[YOUR TASK]:
Copy each line below in which the string "screenshot" occurs.

[DATA]:
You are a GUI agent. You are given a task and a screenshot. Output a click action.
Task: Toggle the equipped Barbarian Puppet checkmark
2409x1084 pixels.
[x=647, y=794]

==

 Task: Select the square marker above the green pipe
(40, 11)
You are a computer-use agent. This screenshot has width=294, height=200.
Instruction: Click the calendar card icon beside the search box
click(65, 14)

[ANSWER TO THIS PROBLEM]:
You are a GUI agent. You are given a task and a screenshot. Output a click action.
You are a computer-use agent. This screenshot has width=294, height=200.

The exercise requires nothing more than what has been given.